For monitoring the intracellular pathway of small interfering RNA (siRNA), both strands were labelled at internal positions by two ATTO dyes as an interstrand Förster resonance energy transfer pair. siRNA double strands show red emission and a short donor lifetime as readout, whereas siRNA antisense single strands show green emission and a long donor lifetime. This readout signals if GFP silencing can be expected (green) or not (red). We attached both dyes to three structurally different alkyne anchors by postsynthetic modifications. There is only a slight preference for the ribofuranoside anchors with the dyes at their 2’‐positions.
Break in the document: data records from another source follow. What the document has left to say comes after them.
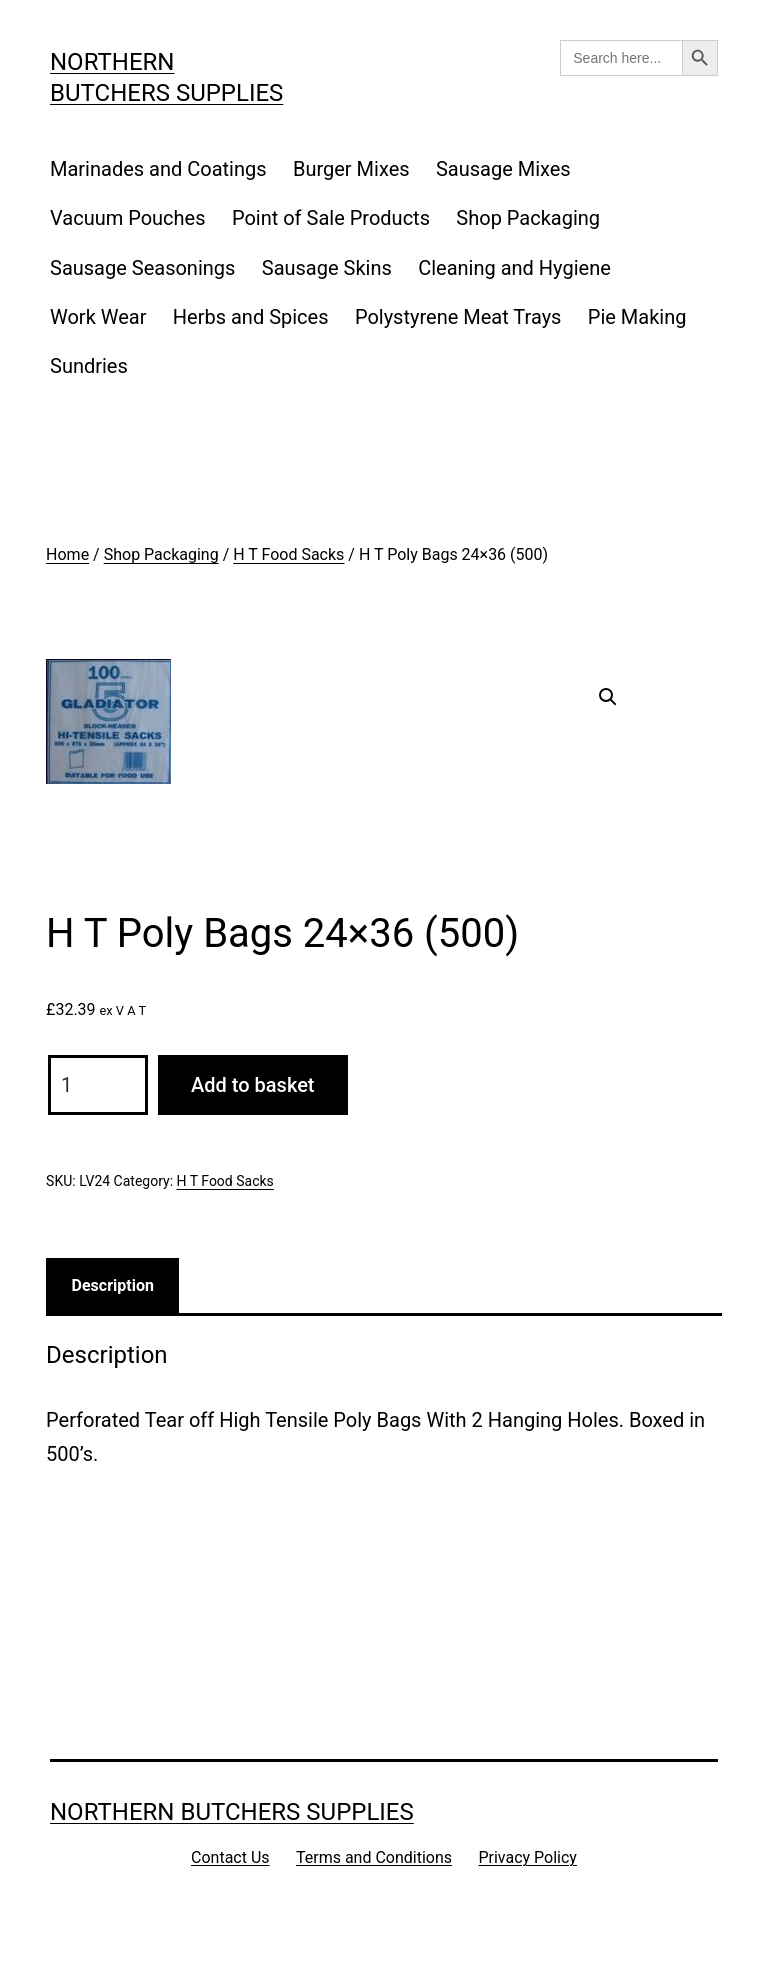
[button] (608, 697)
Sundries (89, 366)
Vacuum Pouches (128, 218)
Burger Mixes (351, 169)
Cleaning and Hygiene (514, 268)
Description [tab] (113, 1285)
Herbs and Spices (251, 317)
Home (67, 554)
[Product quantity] (98, 1085)
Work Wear (98, 317)
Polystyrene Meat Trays (458, 317)
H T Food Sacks (288, 554)
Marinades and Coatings (158, 169)
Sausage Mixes (503, 169)
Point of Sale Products (331, 218)
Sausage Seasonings (142, 268)
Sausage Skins (327, 268)
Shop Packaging (528, 218)
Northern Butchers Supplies (232, 1812)
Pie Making (637, 317)
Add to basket (252, 1085)
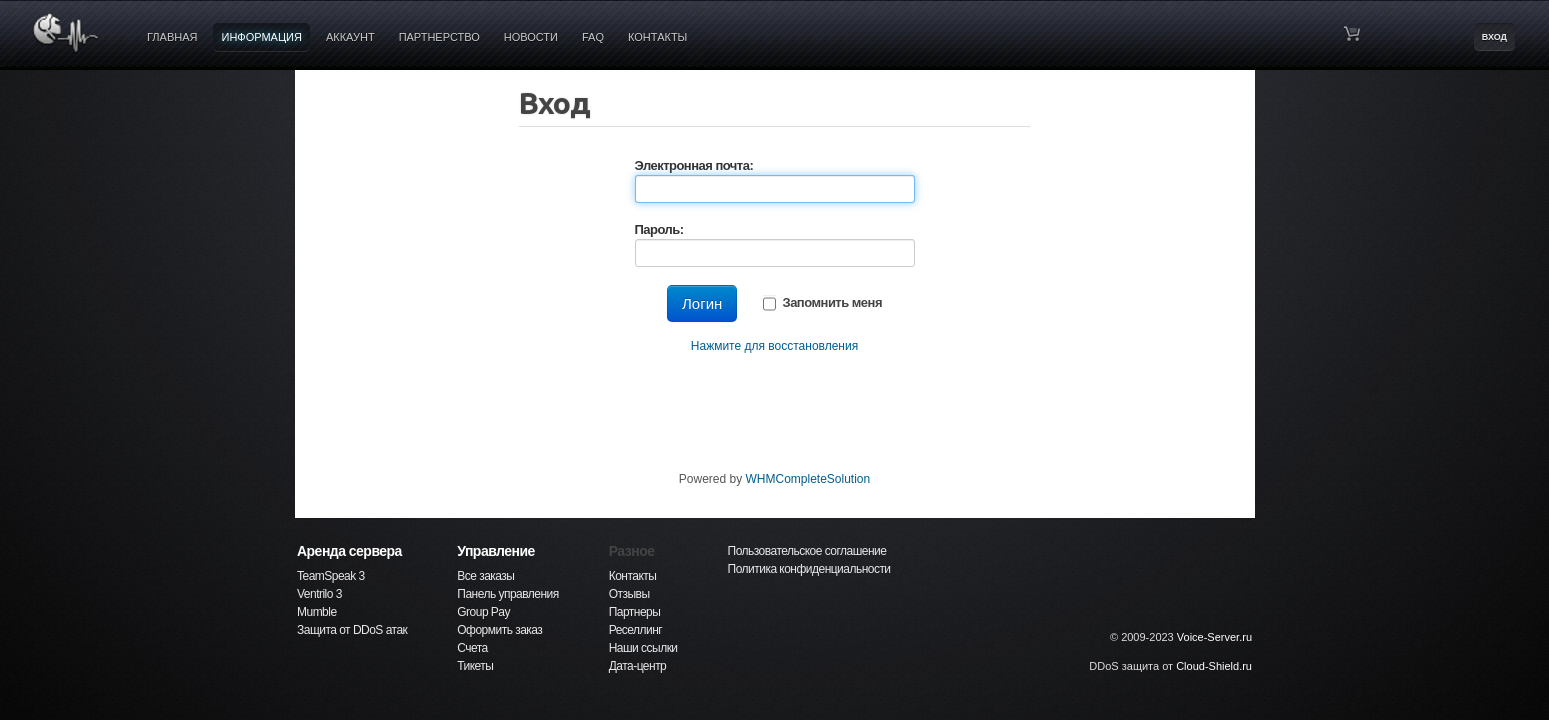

For the first time, the delivery and fate of siRNA in live HeLa cells was tracked by fluorescence lifetime imaging microscopy (FLIM), which revealed a clear relationship between intracellular transport using different transfection methods and knockdown of GFP expression, which demonstrates the potential of our siRNA architectures as a tool for future development of effective siRNA.
siRNA traffic lights: RNA is labelled at internal positions of the sequence by two different fluorescent dyes that undergo interstrand energy transfer. The emission is shifted to green after processing of siRNA into single stranded antisense RNA, potentially binding to target mRNA. This allowed imaging of siRNA by microscopy, using the fluorescence lifetime of the donor dye.